しかし、このまま沈黙しているわけにはいかない。
「あー、水無瀬。こんなときにすまんが、例の件をそろそろ頼みたいのだが」
すると、さっきまでの赤くなっていた顔が一瞬で元に戻った。いわゆる仕事のときの顔というものだ。
「そうだったわね。瑠奈ちゃん、ちょっとこっちに来てもらえるかな」
姫倉と水無瀬は、検査室に入っていった。
検査室に入ってから30分ぐらいして姫倉が出てきた。さすがに疲れたのだろう、すごいぐったりした顔だった。
「お疲れ」
「ちょっと、疲れてしまいました」
「まあ、検査結果が出るまで時間がかかるからな、ゆっくりしてろ」
「そうします」
姫倉は近くのソファまでいき、横になっていた。
余程疲れたのだろう、すぐに寝てしまった。
それから15分後、水無瀬が検査室から出てきた。
「どうだった」
単刀直入に聞いてみた。
すると、水無瀬は信じられないような顔をしてこう告げた。
「検査結果から、彼女はストレス性の憑依型と診断されたわ。こんなの滅多にないケースよ」
「ストレス性か・・・。確かに今では滅多にいないな」
そう、この世界にはストレス性の普通ではない者たちが全世界でごくわずかしかいない。
なぜなら、俺が生まれる少し前に誰が何のために行ったかは定かではないが、ストレス性の普通ではない者たちが一人で国家を襲撃した。その際の被害は国家にいる普通ではない者たちの約七割にも及んだらしい。
それからというもの、ストレス性の普通ではない者たちを増やさないためにさまざまな取り組みを行ったそうだ。
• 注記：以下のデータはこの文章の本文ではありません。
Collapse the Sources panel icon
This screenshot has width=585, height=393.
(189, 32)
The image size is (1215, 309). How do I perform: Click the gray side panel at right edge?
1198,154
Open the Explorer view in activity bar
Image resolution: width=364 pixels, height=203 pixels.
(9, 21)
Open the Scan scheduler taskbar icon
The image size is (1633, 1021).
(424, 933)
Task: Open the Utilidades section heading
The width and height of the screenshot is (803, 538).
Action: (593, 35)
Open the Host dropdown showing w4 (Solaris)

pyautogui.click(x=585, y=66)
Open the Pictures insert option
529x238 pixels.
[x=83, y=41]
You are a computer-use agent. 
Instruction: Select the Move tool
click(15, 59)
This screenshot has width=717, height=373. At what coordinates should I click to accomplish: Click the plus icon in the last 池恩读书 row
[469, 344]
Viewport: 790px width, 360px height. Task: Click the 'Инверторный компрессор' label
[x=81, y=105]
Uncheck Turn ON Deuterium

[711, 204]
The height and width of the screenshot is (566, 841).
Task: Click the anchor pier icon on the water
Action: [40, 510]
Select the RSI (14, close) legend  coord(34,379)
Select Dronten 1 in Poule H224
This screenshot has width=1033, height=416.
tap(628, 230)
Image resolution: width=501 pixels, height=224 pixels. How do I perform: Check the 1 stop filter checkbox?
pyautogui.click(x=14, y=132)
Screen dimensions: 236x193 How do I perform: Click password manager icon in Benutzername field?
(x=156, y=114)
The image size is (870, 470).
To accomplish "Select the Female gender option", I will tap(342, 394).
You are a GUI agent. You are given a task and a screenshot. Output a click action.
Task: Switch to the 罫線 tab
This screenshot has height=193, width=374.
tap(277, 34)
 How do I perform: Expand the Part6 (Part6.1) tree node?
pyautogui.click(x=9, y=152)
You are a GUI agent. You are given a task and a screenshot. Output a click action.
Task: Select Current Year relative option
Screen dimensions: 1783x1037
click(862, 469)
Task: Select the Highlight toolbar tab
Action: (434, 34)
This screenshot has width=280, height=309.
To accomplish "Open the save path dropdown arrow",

その努力が功を奏したのか、ストレス性の普通ではない者たちは激減した。
そして、今の世界。ストレス性の普通ではない者たちは希少な存在になった。
「俺の先天的と同じぐらい希少だもんな」
「希少になっていてもここに三人も集まるんだからそれほどでもないんじゃない」
「まあ、そうかもな」
と、話していると姫倉が起きた。
「起きたか、姫倉」
起き上がってもまだ眠いのか、眼を閉じたまま静止している。
眠気を覚ましてやろうと思い、肩を揺さぶろうとした瞬間、
『貴様、あのときの小童か』
姫倉の声ではないと分かったと同時に瞬時に後退した。
「お前は、誰だ」
姫倉の体を借りた何かに問いかける。
『妾か?妾は黄泉。それ以外の何者でもない」
黄泉と名乗る者は少し笑ったような顔で答えた。
「何故、姫倉に憑依した」
すると、何を言っているのか分からないような顔をして、
『何を言っておるのじゃ、こやつが呼び寄せたに決まっておろう』
俺は、驚愕した。まさか、姫倉自らが呼んでいたなんて・・・。
『まあ理由はともかくとして、妾がこやつの中にいるのは気に入ったというのも一理あるがの』
黄泉は、高らかに笑っていた。
『そろそろ時間のようじゃ。またの、霧崎拓真、水無瀬焔』
姫倉の体は力を失ったように倒れた。
俺たちは、姫倉が再び起き上がるまで、金縛りにあったように動けなかった。
その後は、水無瀬に礼を言って診察室を後にし、姫倉を家に送り届けた後、無事に家に帰宅することが出来た。
水無瀬との別れ際に言われたことを頭の中で考えながら。